**Stated exercise 1:** Starting at the line in the records that contains "Nyheter (746, 127)" and ending with the last line of the records, write out those lines again, requests included. Multiply every coordinate in the answers by 1.55 and round to whole numbers, with halves rounded up, and leave the pictures out.

**Source passage:**
____
Chapter 18

How the Custom of judicial Combats gained Ground

March 23, 2020

We can infer from Agobard’s letter to Lewis the Debonnaire that the custom of judicial combats was not established among the Franks.

After having represented to that prince the abuses of the law of Gundebald, he desires* that private disputes should be decided in Burgundy by the law of the Franks.

But the trial by combat at that time in France has been the cause of some perplexity. The law of the Salian Franks did not allow of this kind of trial but the Ripuarian Franks did.

Despite the clamours of the clergy, the custom of judicial combats gained ground continually in France. The clergy themselves were the cause of it in a great measure. The Law of the Lombards furnishes us with this proof.

The preamble to the constitution of Otho 2nd says that judicial combats have been practiced for a long time. If the title to an estate was false, the person who claimed under that title made oath upon the gospels that it was genuine.

Without any farther judgment, he took possession of the estate. In this way, those who would perjure themselves were sure of gaining their point.

The emperor Otho 1st having caused himself to be crowned at Rome at the very time that a council was held there under Pope John 12th. All the lords of Italy told him the necessity of enacting a law to reform this horrid abuse.

The pope and the emperor thought that the affair should be referred to the council, which was to be shortly held at Ravenna.

There, the lords made their case and repeated their instances. But the affair was put off once more, under pretence of the absence of some persons. When Otho 2nd and Conrad king of Burgundy arrived in Italy, they had a conference at Verona with the Italian lords.
____
**Record list:**

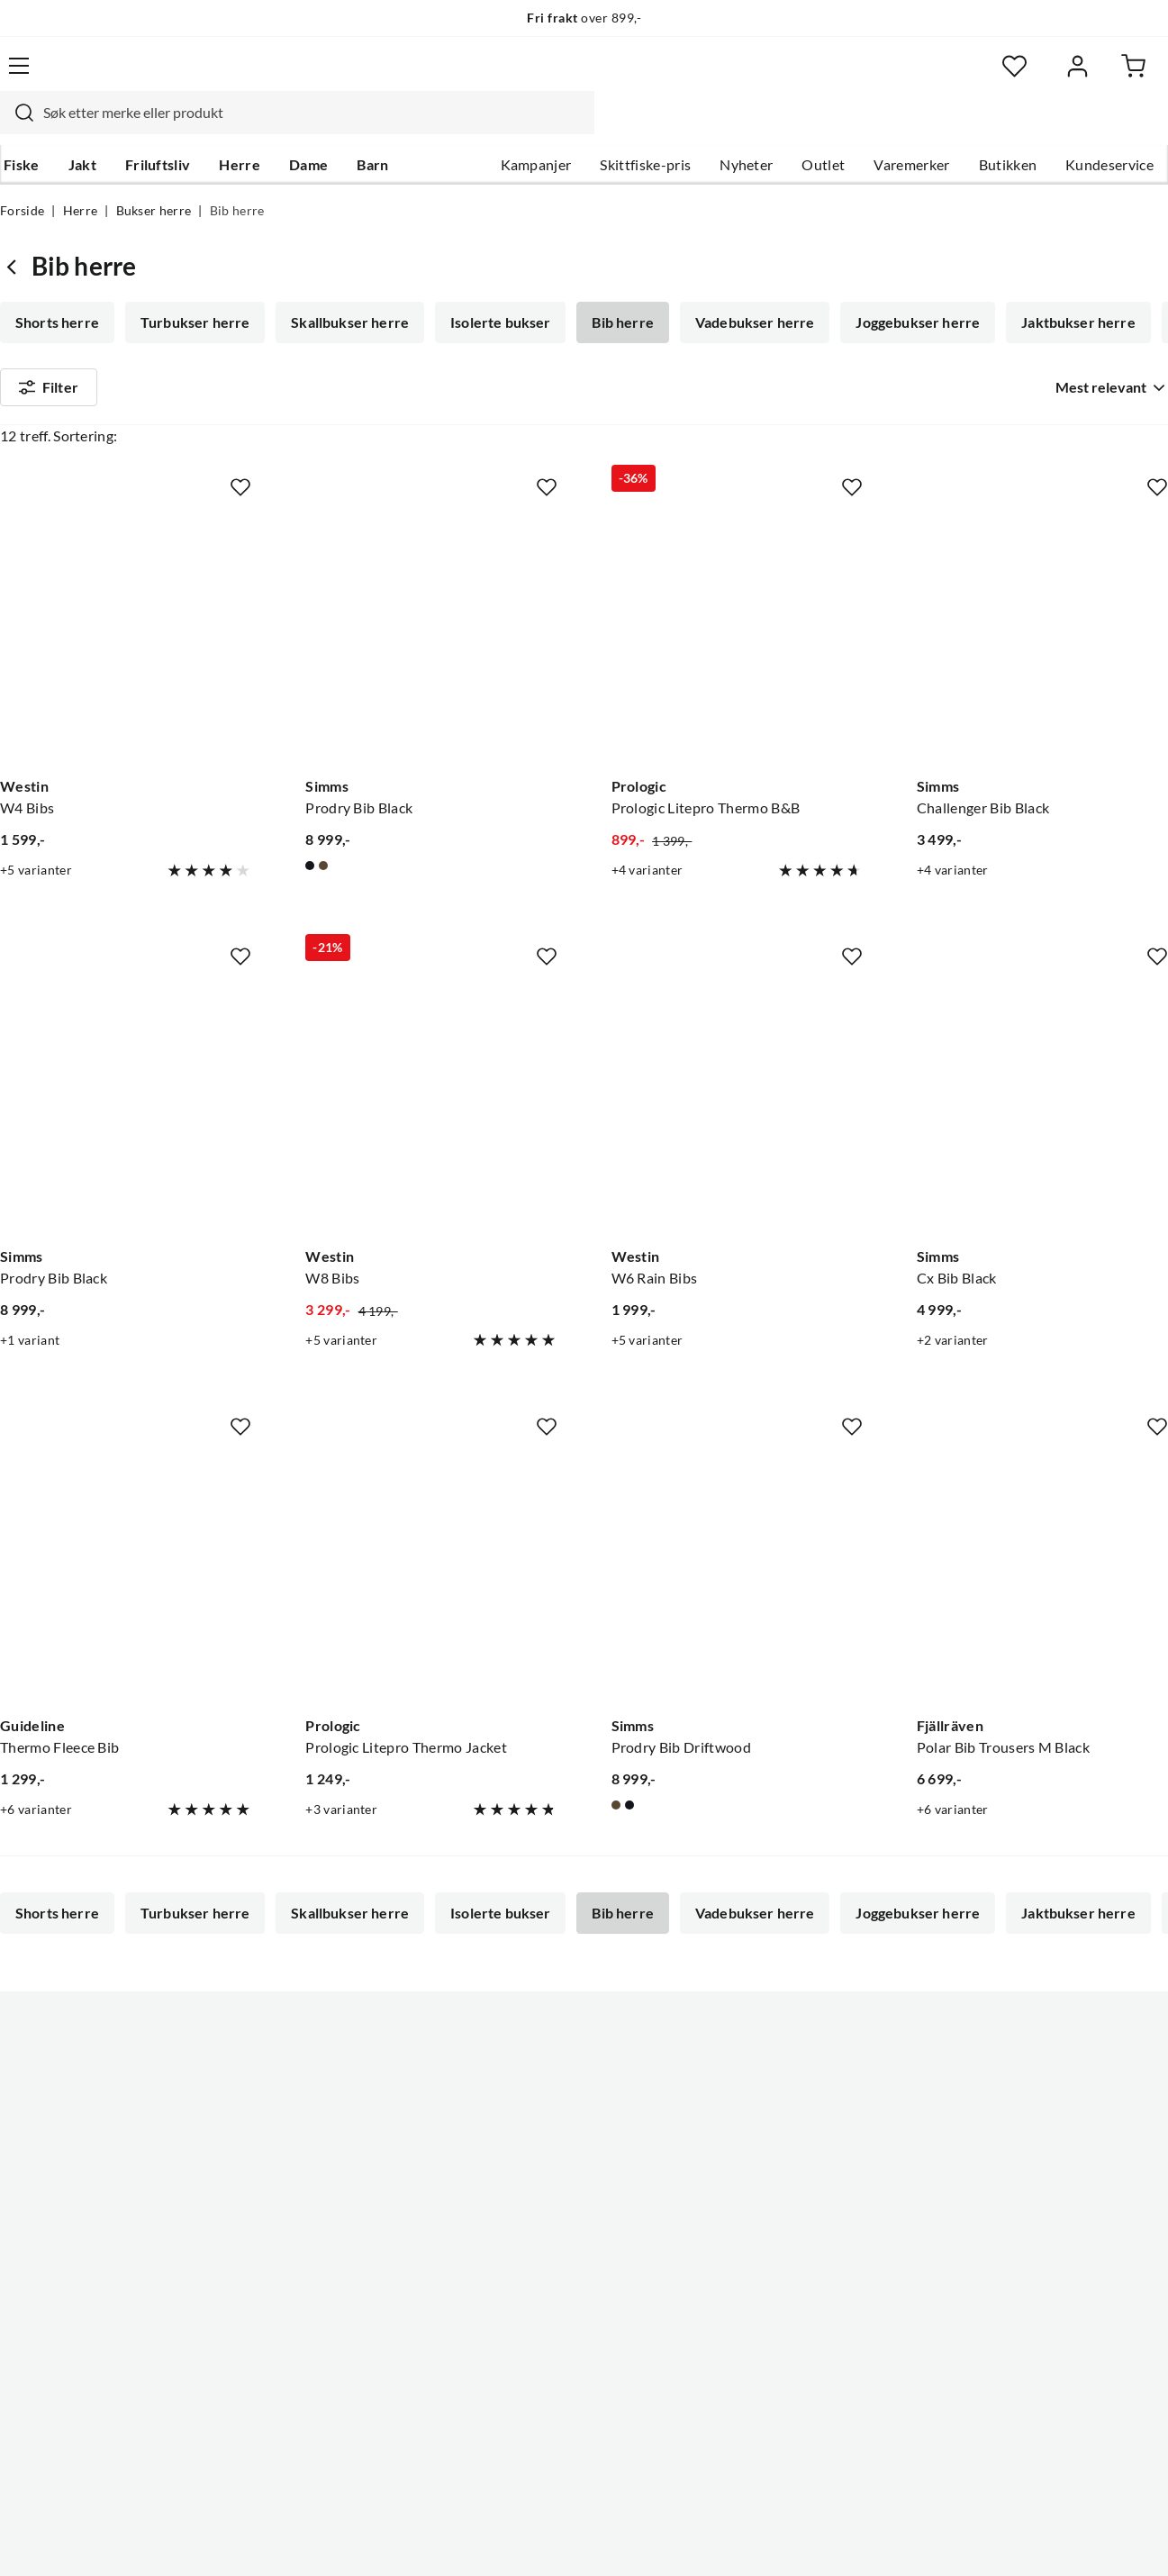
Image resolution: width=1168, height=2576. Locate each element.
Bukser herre (154, 176)
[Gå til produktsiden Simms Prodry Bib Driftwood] (737, 1576)
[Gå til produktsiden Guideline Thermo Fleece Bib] (125, 1576)
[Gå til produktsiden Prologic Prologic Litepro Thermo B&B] (737, 637)
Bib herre (615, 288)
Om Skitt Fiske (534, 2134)
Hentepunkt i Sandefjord (79, 2191)
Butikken (1008, 127)
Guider (22, 2162)
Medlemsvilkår (535, 2364)
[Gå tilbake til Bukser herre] (16, 232)
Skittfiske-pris (645, 127)
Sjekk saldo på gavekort (75, 2249)
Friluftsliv (154, 127)
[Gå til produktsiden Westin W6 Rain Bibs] (737, 1106)
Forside (22, 176)
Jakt (79, 127)
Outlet (823, 127)
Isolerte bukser (495, 288)
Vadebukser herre (746, 288)
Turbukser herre (193, 288)
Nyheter (746, 127)
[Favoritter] (993, 77)
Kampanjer (536, 127)
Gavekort (30, 2220)
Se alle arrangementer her (569, 2220)
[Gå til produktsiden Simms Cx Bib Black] (1042, 1106)
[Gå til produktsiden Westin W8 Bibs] (431, 1106)
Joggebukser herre (907, 288)
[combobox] (559, 76)
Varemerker (911, 127)
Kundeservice (1109, 127)
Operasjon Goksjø (545, 2249)
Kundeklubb (526, 2335)
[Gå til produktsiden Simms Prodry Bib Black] (431, 637)
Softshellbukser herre (87, 339)
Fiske (18, 127)
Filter (48, 407)
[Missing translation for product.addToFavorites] (240, 489)
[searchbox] (576, 76)
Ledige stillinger (538, 2162)
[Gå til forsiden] (79, 76)
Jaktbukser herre (1066, 288)
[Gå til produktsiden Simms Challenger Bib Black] (1042, 637)
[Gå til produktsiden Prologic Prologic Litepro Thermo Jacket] (431, 1576)
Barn (369, 127)
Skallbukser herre (346, 288)
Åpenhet (515, 2307)
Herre (236, 127)
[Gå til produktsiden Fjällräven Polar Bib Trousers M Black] (1042, 1576)
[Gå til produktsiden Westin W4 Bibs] (125, 637)
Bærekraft (520, 2278)
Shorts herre (57, 288)
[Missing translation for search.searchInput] (279, 76)
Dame (304, 127)
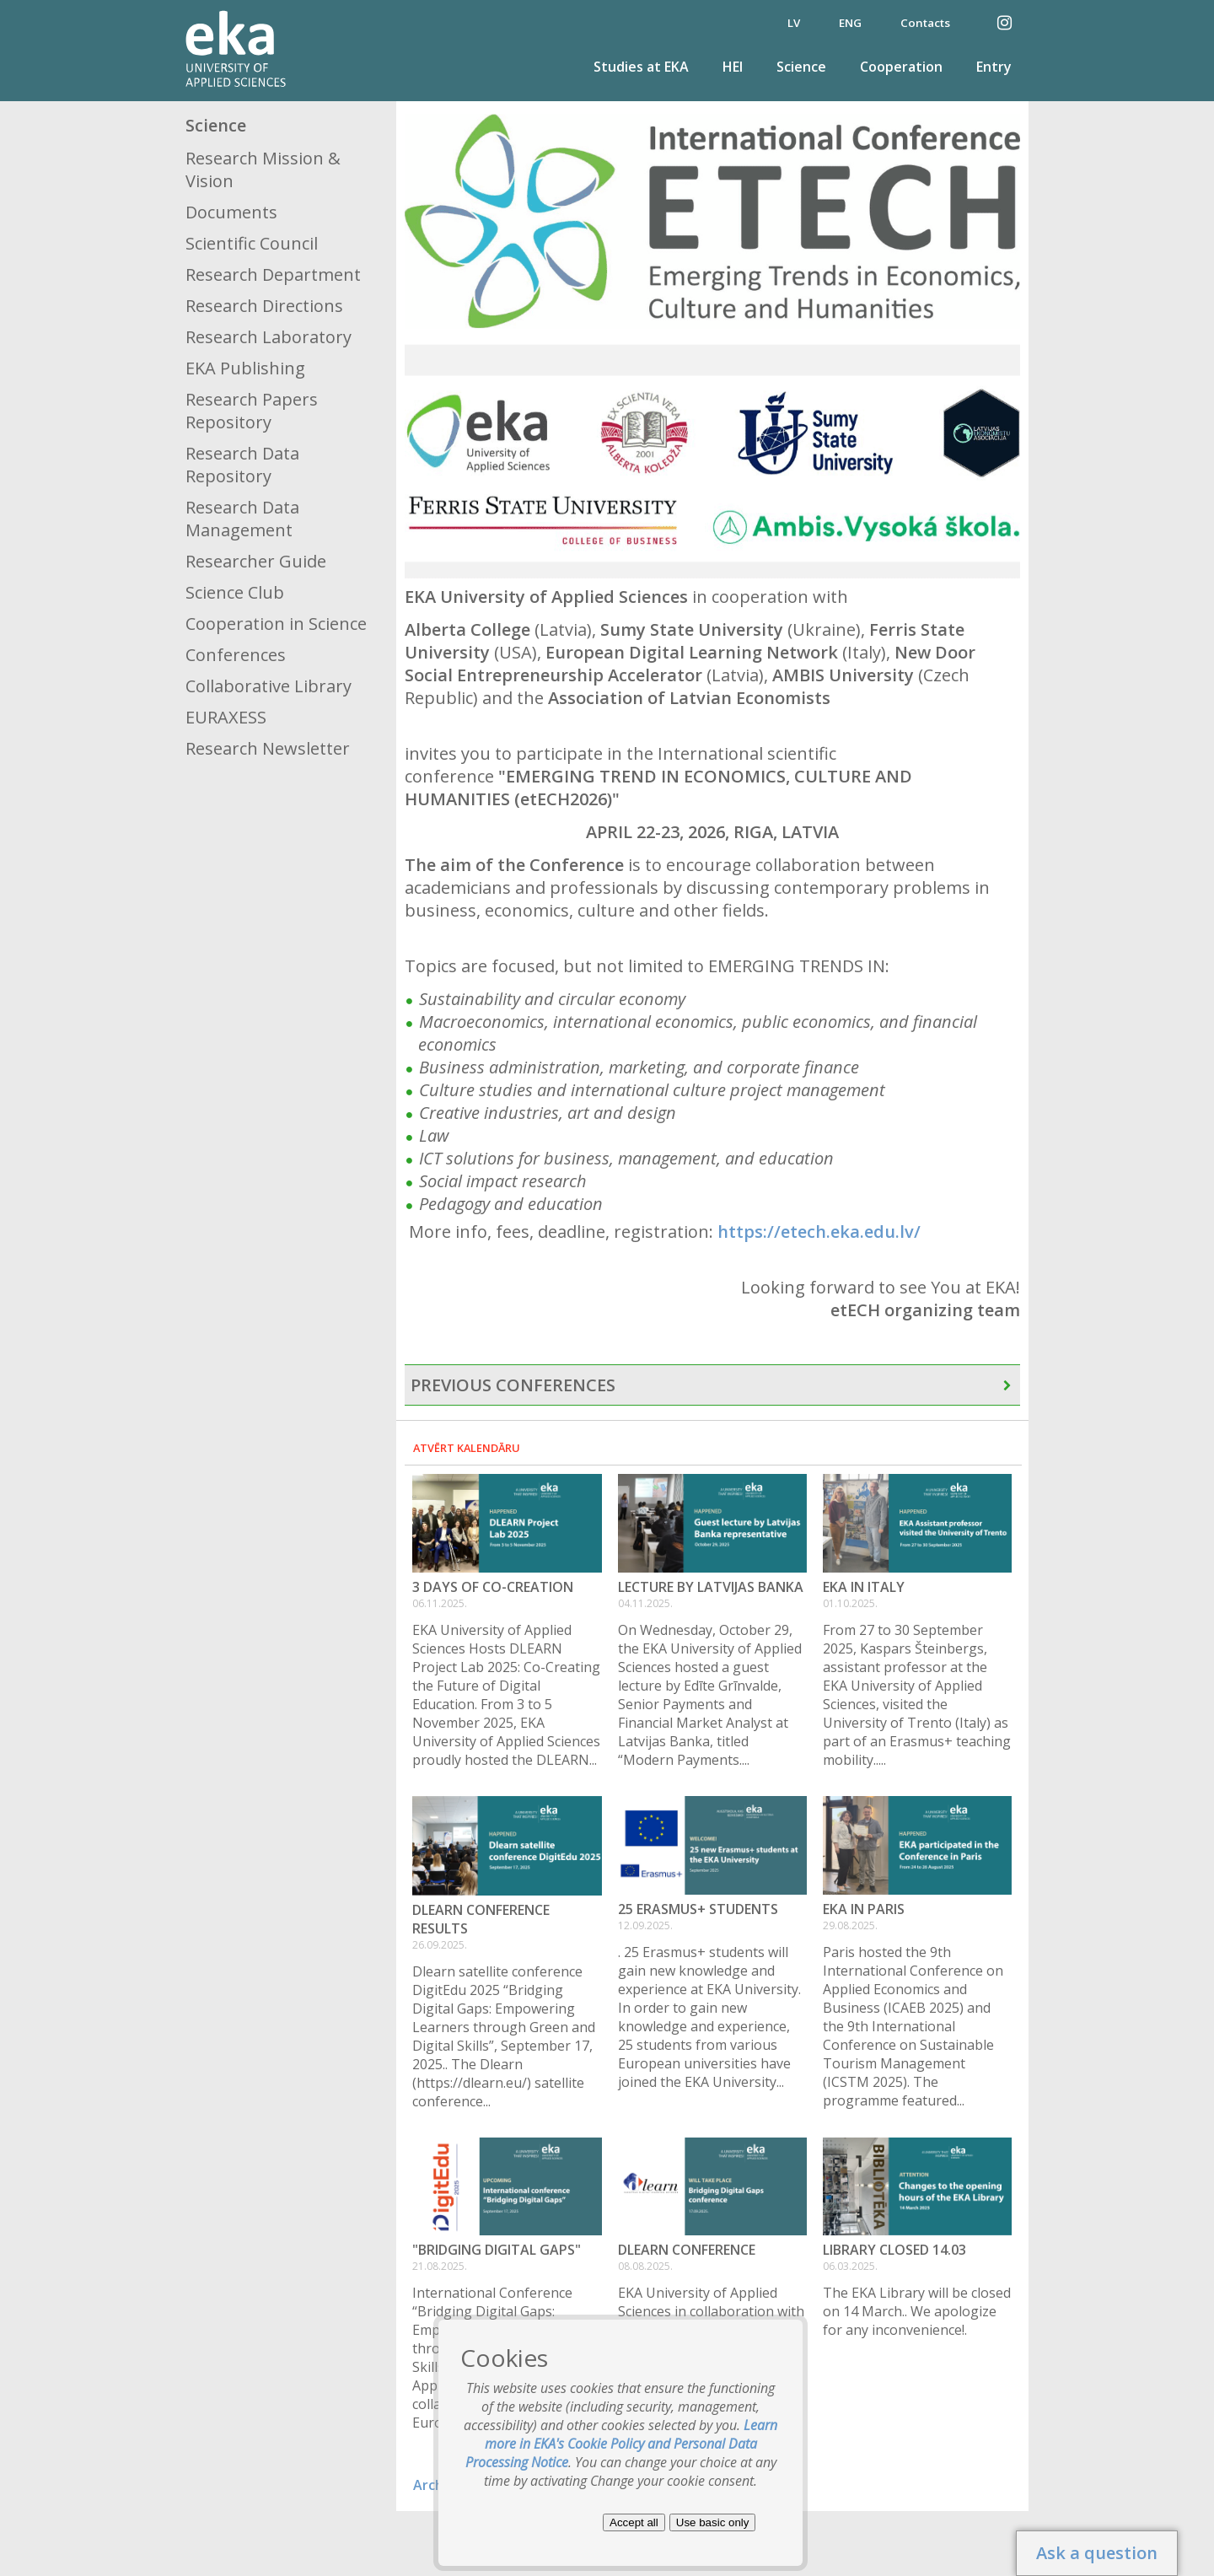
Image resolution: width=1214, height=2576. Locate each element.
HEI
____
**Stated exercise 2:** According to the chapter on judicial combats, which Franks allowed trial by combat?

**Finished answer 1:**
Nyheter (1156, 197)
[Favoritter] (1539, 119)
Kampanjer (831, 197)
Gavekort (47, 3441)
Se alle arrangementer her (882, 3441)
[Gå til produktsiden Simms Cx Bib Black] (1615, 1714)
[Gå til produktsiden Westin W8 Bibs] (668, 1714)
Joggebukser herre (1406, 446)
[combobox] (866, 118)
Varemerker (1412, 197)
Kundeservice (1719, 197)
Operasjon Goksjø (845, 3486)
Kundeklubb (815, 3619)
[Gå til produktsiden Simms Prodry Bib Black] (668, 987)
Softshellbukser herre (135, 525)
Fiske (28, 197)
Filter (74, 631)
[Missing translation for product.addToFavorites] (372, 758)
[searchbox] (893, 118)
Ledige stillinger (834, 3351)
[Gå til forsiden] (122, 118)
Jaktbukser herre (1652, 446)
[Gå til produktsiden Simms Challenger Bib Black] (1615, 987)
[Gå til produktsiden Prologic Prologic Litepro Thermo Jacket] (668, 2443)
Barn (572, 197)
Skallbukser herre (536, 446)
Åpenhet (798, 3576)
Herre (366, 197)
[Gå til produktsiden Fjällräven Polar Bib Trousers M Black] (1615, 2443)
[Gå til produktsiden Westin W4 Bibs] (194, 987)
Bærekraft (806, 3531)
Shorts herre (88, 446)
[Missing translation for search.searchInput] (432, 118)
Dame (471, 197)
Image resolution: width=1214, height=2576. Locate each element.
HEI

**Finished answer 2:** The Ripuarian Franks.